PROBLEM DETAILS ▸ How many lines in the entries below contain the string "sidebar"? Reply with the number only.

GIVEN ENTRIES ▸
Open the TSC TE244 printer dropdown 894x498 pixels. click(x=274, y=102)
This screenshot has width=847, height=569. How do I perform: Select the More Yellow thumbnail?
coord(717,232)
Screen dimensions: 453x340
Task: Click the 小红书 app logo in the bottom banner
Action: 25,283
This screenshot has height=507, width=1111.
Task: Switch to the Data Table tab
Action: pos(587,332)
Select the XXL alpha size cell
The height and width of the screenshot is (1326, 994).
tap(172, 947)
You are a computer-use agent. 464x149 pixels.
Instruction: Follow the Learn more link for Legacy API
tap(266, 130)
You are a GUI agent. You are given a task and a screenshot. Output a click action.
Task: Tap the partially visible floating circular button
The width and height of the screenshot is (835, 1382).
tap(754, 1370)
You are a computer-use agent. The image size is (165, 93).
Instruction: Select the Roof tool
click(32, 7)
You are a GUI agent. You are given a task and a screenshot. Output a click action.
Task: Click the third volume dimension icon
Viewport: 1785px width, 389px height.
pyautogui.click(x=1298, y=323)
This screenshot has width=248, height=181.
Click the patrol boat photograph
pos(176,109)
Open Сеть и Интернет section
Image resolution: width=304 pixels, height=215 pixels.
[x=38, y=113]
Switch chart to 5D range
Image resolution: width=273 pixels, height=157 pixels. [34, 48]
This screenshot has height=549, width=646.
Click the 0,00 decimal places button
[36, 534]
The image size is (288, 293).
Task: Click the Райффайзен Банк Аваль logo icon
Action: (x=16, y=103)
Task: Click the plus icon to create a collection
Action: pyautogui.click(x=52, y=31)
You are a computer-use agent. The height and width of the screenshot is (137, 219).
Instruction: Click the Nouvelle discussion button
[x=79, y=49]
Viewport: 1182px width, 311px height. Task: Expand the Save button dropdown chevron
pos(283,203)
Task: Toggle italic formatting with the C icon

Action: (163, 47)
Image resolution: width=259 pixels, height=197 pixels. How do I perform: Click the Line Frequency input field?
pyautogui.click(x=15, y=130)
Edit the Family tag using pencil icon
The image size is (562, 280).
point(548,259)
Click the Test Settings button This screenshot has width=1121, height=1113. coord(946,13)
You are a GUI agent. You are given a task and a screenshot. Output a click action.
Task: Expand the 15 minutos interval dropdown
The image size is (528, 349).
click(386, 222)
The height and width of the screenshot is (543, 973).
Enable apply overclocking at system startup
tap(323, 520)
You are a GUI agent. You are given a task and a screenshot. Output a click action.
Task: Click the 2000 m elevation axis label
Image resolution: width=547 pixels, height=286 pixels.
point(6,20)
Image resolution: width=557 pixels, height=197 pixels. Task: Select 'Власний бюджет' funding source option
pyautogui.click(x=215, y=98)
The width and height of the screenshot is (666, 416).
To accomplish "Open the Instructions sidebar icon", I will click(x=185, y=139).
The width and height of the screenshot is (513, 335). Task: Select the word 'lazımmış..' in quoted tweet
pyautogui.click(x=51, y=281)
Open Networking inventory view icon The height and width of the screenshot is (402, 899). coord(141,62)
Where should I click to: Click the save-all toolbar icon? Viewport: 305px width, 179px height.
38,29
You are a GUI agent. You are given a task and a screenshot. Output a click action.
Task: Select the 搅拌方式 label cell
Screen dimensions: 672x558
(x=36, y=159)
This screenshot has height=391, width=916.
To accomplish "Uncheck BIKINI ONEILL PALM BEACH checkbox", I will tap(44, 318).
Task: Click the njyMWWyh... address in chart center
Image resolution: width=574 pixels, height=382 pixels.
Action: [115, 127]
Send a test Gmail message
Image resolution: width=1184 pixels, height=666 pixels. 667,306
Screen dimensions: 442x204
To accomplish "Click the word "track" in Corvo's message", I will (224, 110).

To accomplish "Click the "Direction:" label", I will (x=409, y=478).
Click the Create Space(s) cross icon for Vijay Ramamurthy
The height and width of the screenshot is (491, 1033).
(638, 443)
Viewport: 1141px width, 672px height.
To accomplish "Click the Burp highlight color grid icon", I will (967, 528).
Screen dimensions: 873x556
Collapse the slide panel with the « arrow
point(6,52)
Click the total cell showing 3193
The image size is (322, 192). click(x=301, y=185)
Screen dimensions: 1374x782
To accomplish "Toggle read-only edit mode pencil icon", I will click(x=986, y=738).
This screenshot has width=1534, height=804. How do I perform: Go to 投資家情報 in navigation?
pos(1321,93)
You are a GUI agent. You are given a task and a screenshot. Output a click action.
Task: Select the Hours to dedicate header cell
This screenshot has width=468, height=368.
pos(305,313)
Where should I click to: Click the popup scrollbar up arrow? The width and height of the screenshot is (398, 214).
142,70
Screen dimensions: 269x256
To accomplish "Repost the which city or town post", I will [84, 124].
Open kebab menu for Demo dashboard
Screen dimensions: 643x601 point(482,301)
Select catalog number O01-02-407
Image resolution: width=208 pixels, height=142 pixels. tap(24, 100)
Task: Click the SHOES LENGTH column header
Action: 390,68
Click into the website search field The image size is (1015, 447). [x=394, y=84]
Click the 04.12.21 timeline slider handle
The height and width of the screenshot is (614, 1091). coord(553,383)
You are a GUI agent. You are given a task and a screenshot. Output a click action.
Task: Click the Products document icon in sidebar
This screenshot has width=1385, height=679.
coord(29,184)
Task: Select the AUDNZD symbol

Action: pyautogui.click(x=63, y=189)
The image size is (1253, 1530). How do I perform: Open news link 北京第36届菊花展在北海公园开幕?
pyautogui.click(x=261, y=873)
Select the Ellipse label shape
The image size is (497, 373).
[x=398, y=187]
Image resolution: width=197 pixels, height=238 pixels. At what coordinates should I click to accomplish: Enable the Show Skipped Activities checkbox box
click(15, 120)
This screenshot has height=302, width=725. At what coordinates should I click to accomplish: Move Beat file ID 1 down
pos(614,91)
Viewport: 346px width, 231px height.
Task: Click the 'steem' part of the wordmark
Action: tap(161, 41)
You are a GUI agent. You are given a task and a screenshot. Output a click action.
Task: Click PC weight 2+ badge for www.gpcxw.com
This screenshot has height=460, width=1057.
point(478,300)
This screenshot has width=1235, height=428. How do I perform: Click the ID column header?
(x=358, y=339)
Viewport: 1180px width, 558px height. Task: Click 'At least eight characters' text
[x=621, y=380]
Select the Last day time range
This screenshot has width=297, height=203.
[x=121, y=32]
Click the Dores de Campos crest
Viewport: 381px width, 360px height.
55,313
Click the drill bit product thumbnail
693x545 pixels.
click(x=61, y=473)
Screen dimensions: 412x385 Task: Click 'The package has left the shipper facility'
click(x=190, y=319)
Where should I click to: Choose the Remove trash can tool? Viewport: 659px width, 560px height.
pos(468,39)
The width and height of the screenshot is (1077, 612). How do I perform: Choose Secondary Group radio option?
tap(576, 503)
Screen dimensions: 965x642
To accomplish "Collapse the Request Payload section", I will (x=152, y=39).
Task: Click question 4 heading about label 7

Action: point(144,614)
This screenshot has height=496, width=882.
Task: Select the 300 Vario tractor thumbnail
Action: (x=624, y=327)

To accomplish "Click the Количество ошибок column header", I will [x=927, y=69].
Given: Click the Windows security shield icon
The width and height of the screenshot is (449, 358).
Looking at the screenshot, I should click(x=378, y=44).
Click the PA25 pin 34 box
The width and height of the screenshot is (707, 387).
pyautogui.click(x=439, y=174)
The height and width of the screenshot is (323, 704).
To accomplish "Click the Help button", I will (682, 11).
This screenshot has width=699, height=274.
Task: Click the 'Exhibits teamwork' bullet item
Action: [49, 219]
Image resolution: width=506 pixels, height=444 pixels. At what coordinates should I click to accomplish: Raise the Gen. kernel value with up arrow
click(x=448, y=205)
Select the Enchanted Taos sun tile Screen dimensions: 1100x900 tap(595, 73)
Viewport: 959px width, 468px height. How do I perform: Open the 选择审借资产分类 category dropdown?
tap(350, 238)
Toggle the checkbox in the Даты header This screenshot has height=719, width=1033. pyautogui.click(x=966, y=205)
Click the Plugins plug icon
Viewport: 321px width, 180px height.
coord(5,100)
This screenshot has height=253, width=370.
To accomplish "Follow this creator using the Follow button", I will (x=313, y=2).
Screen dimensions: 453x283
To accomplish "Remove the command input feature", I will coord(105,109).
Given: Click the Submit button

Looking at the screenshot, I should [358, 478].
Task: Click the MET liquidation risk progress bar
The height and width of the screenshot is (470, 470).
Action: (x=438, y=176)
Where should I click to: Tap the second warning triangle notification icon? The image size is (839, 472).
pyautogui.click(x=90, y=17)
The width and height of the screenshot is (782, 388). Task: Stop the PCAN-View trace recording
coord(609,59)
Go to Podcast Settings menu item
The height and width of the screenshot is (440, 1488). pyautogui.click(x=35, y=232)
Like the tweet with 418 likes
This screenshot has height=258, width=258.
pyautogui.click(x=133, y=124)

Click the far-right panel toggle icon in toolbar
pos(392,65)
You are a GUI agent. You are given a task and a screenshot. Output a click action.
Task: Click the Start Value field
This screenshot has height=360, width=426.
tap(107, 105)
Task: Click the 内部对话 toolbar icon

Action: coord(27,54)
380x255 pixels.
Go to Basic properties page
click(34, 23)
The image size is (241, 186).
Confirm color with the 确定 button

ANSWER BOX ▸ 2